The convention of a composer transcribing and even embroidering on the work of another composer is one of the oldest in western music. Parody masses, beginning at least as early as the fourteenth century, employed a popular melody, or the melody of another composer, as one of the lines in its polyphonic structure. Bach made arrangements of Vivaldi concerti and transcriptions of operatic selections were a staple of the repertoire of nineteenth century piano virtuosi. The practice has fallen somewhat out of favor in the twentieth century, however, with its emphasis on purity and period authenticity. Folk song arrangements are still considered acceptable, but a project of the scale and audacity of
Aribert Reimann's arrangements of masterpieces of German Romantic lieder is unusual.

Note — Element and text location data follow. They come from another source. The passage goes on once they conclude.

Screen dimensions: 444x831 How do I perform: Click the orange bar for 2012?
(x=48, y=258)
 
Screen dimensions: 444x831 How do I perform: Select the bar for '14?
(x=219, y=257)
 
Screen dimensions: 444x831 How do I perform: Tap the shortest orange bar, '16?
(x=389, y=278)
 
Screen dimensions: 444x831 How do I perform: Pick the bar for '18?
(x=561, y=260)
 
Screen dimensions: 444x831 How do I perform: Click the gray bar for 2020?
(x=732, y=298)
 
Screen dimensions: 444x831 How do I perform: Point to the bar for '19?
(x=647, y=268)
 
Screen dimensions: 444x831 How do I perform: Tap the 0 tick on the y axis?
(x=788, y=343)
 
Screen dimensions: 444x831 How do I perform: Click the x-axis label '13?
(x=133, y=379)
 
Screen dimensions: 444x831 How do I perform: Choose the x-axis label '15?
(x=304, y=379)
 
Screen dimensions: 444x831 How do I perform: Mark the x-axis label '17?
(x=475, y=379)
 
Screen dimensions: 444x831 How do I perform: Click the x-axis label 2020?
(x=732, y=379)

Reimann is not a household name on the U.S. music scene, but in Germany he is one of the most successful and best-known composers of opera and vocal music. He is also a skilled accompanist intimately familiar with the lieder repertoire, so this project of arranging songs originally accompanied by piano for string quartet is bound to have had an extended period of gestation. The selections here run the gamut from simple arrangements of individual songs entirely faithful to the original to the combination of a number of songs into a single long movement, with distinctly contemporary connective passages linking the songs. Brahms' Fünf Ophelia-Lieder and Schumann's Sechs Gesänge, Op. 107, receive the most conservative treatment -- skillful and idiomatic arrangements of the piano part for string quartet that might have been made by the composers themselves.
Reimann's combination of three Schubert songs into a single extended work with original but Schubertian-sounding bridge material represents a middle ground.
Reimann's most daring foray is his 24-minute single-movement "...oder soll es Tod bedeuten?" (...or does it mean death?), based on nine Mendelssohn settings of texts by Heine. The songs
Reimann selected begin with the hope of new love and gradually become more anxious until the cycle ends in the bitterness of "Warum sind denn die Rosen so blass" (Why are the roses so pale), which Mendelssohn left incomplete, and in which
Reimann leaves the voice to trail off in despair. The songs are clearly Mendelssohn's (with occasional alterations in the accompaniment), but they are framed by the matrix of a contemporary harmonic and gestural language that provides an astringent commentary on the dark texts and intensifies the anguish implicit in Mendelssohn's sweet settings.
Reimann's treatment of the Mendelssohn may not please purists, but for the adventurous listener, his additions offer fresh insights into the texts and music of the originals. His arrangements of the Schubert, Schumann, and Brahms are entirely idiomatic and could easily slip into the growing repertoire of songs for voice and string quartet. The
Cherubini Quartett plays with resonance, warm tone, and passion. Soprano
Juliane Banse sings expressively, but her voice lacks the richness and warmth to fully inhabit the songs.
Reimann's settings deserve to be heard again with a great lieder singer to make a compelling case for them.